鍬(くわ)をはじめとする農具メーカー株式会社相田合同工場=相田聡社長・三条市田島1=は、12日午前10時半から同社須戸工場=同市須戸新田1178-1=で「正しいクワの使い方、選び方ワークショップ」を開き、家庭菜園を始める人や作業に適したくわを知りたい人などの参加を呼びかけている。
ワークショップでは、くわの使い方や選び方の座学に始まり、11時から土づくりとジャガイモなどの作物の種植えを体験。約2時間で終わる。参加費は資料代を込み1,000円。参加者は畑作業のできる靴やタオル、軍手を持参する。参加申し込みや問い合わせは須戸工場(電話:0256-38-5848)で受け付ける。
同社は昨年6月から月1回、主に須戸工場でワークショップ開いている。同社のホームページやフェイスブックを活用して家庭菜園の初心者に参加を呼びかけ、同社の製品を扱う問屋にも開催を案内。毎回、数人が参加している。
目的は、同社のくわの品質を確かめてもらう場をつくることだが、ワークショップを通してユーザーの視点に立ったたくさんの“気づきを得ることができ、ラベルの改良から売上増など予想外の効果につながったケースもある。
同社は昭和5年(1930)の創業。

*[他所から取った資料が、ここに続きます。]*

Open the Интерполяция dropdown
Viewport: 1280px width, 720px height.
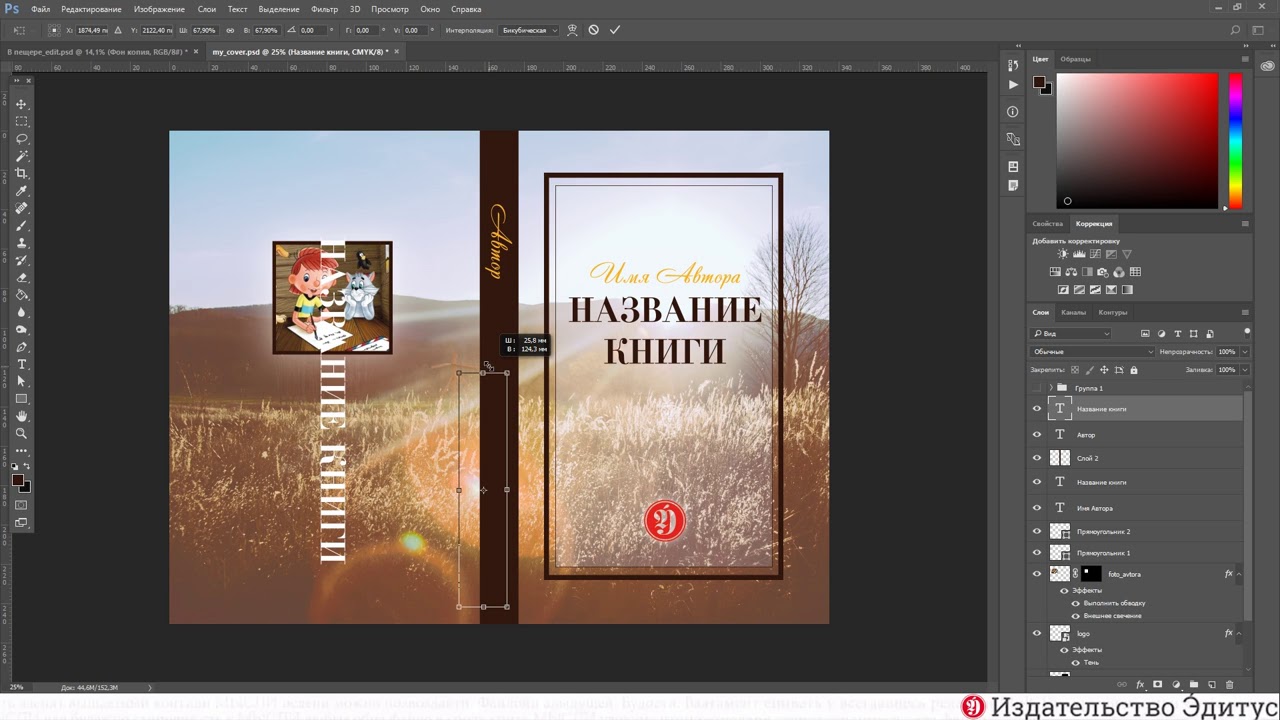click(526, 30)

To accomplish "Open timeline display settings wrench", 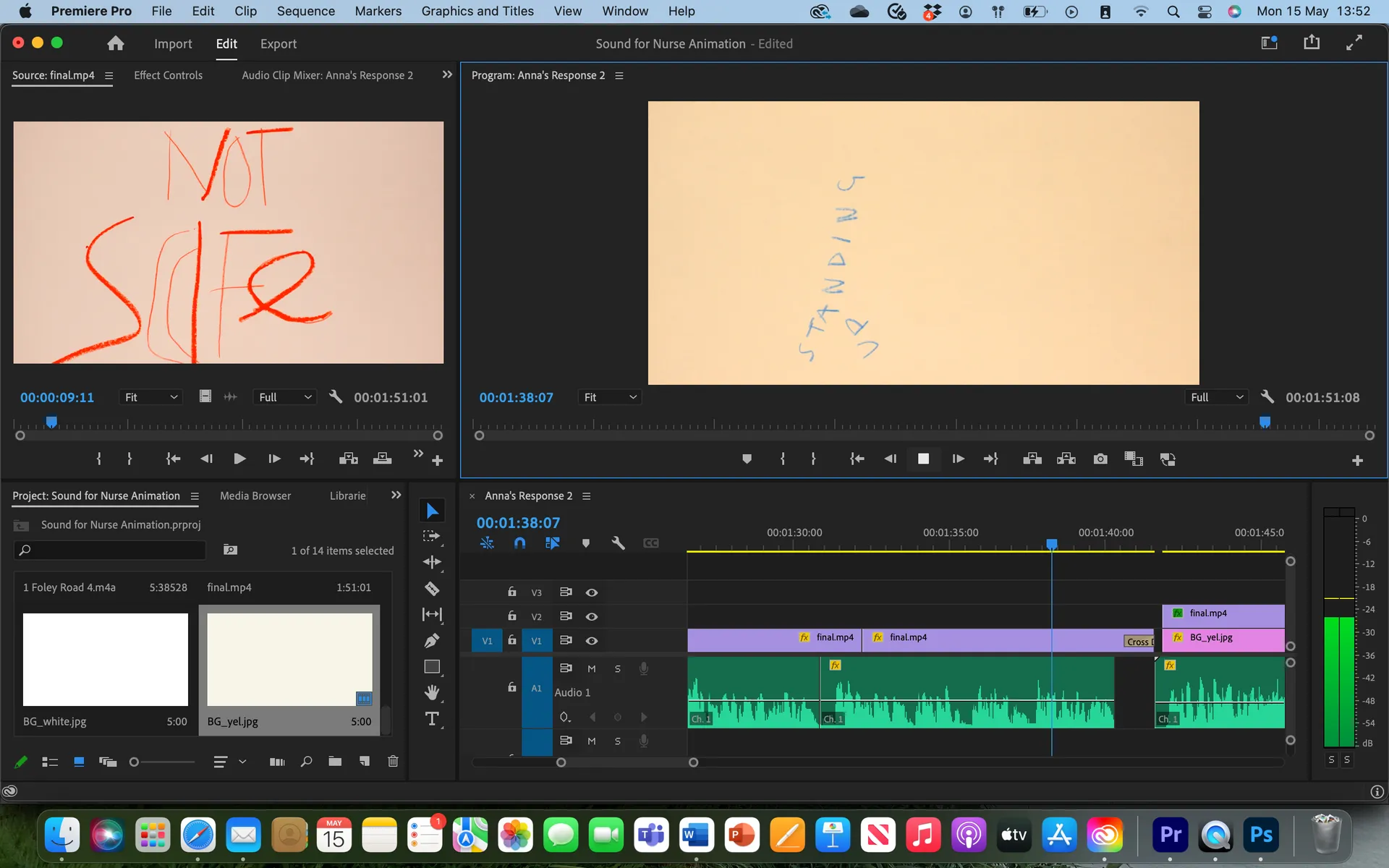I will click(x=618, y=543).
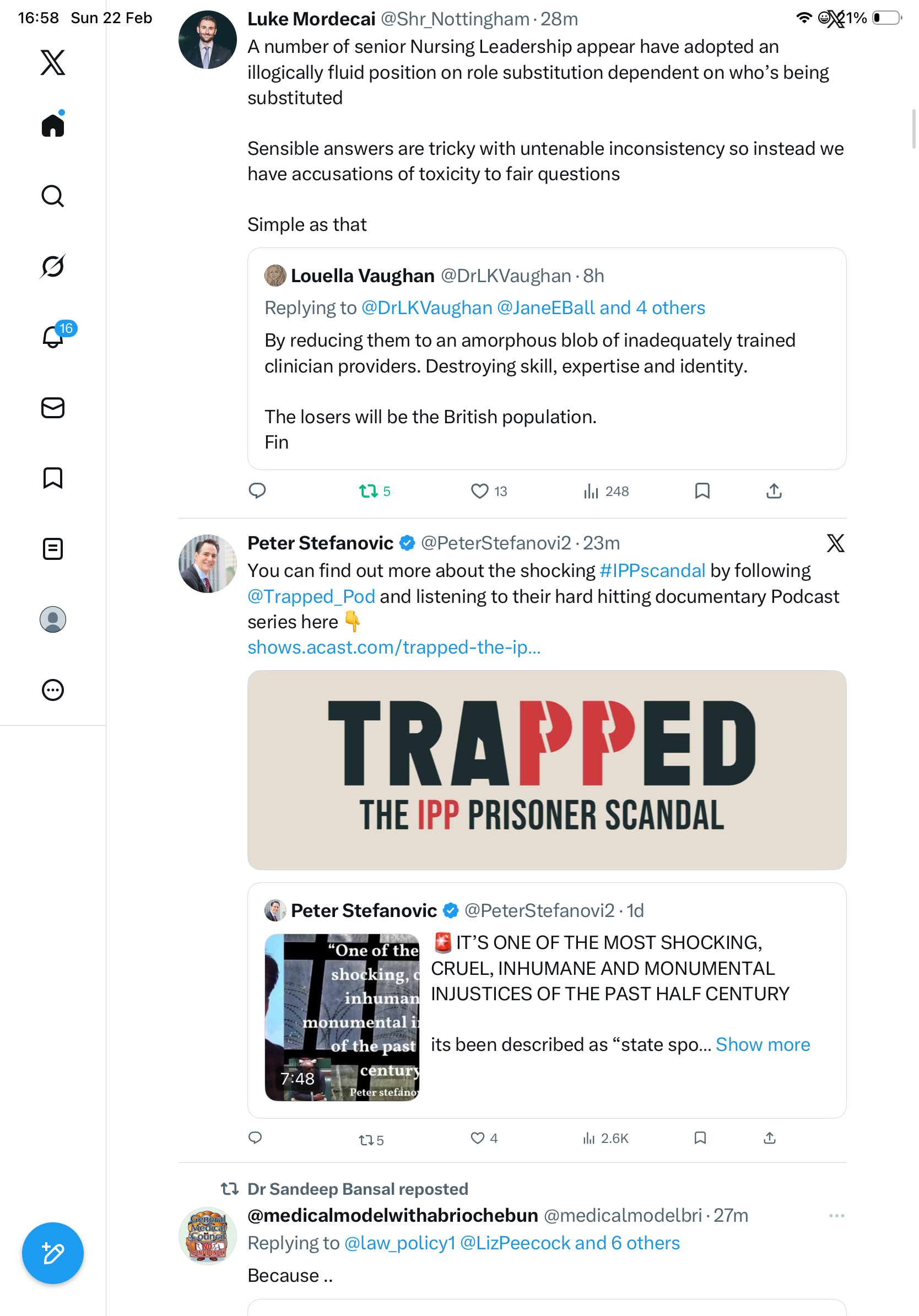Toggle repost on Peter Stefanovic's post
Screen dimensions: 919x1316
click(366, 1140)
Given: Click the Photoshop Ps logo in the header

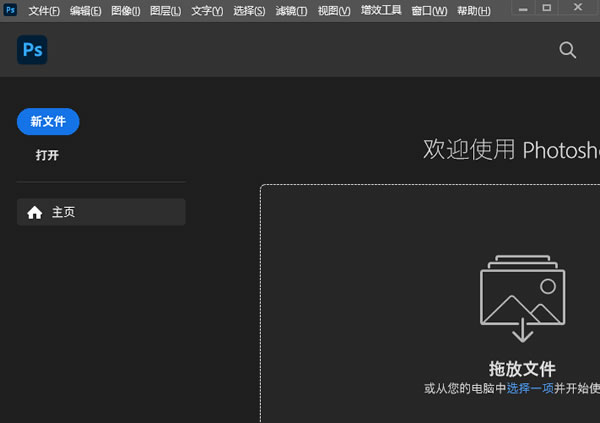Looking at the screenshot, I should click(32, 50).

品質には絶対の自信があるが、低価格の外国産のくわが並ぶホームセンターなどで消費者から同社のくわを選択してもらうのは難しい。販売する問屋や店舗では、「使えば良さがわかる」と言ってきたものの、使う場面の提供はなく、ミスマッチを解消するための場として直接、ユーザーに説明できるワークショップを行うことにした。
ワークショップは企画、運営は自社の商品を知ることにもつながるので、若手社員に任せている。相田社長はチェックやサポートにだけ手を貸す。
昨年、入社してまもなく担当に抜擢された20歳の駒形さんは、ワークショップで初心者のユーザーに何をどうやって伝えようかと考え、くわに張ってあるラベルに注目した。ラベルには「軽量レーキ感覚で使える」とある。これを「掻き集めて混ぜ込める」に変更した。初心者にはわからない専門用語をかみ砕いて具体的な表現にし、あわせてデザインも変えた。その結果、改良した新しいラベルを張ったくわの売り上げは、前年の3倍にものぼる大きな効果となってあらわれた。
取引先のバイヤーが参加するというワークショップを前に、駒形さんは緊張して眠れなかった夜もある。他社製品との違いを説明したいと考えていたときに、相田社長が購入してきてくれた海外製品を使ってみた。「こんなの使っていたら、作業自体やりたくなくなってしまう」と明らかな違いを体感し、「早くバイヤーさんに伝えたい」と自社製品への自信になった。
相田社長は、最初は前に出られなかった若手社員についても「やるたびに顔つきが違ってくる」、頑張っている若手社員を見てベテランも刺激を受けていると言う。「今の自分にできることに気づくことが大事」で、「目の前の客とふれあうことで技術の習得も早いかもしれない」とも。「申し訳ないけど、社員研修になっている」と当初、想定しなかったさまざまな効果を生んでいる。
また、「三条の製品はこういうのばっかり」と、品物を体験してもらえる場の提供などを町全体の取組としてできたらいいのではと言い、自社のワークショップも今後は農家やはさみなど他のメーカーなどと連携していくことも考えている。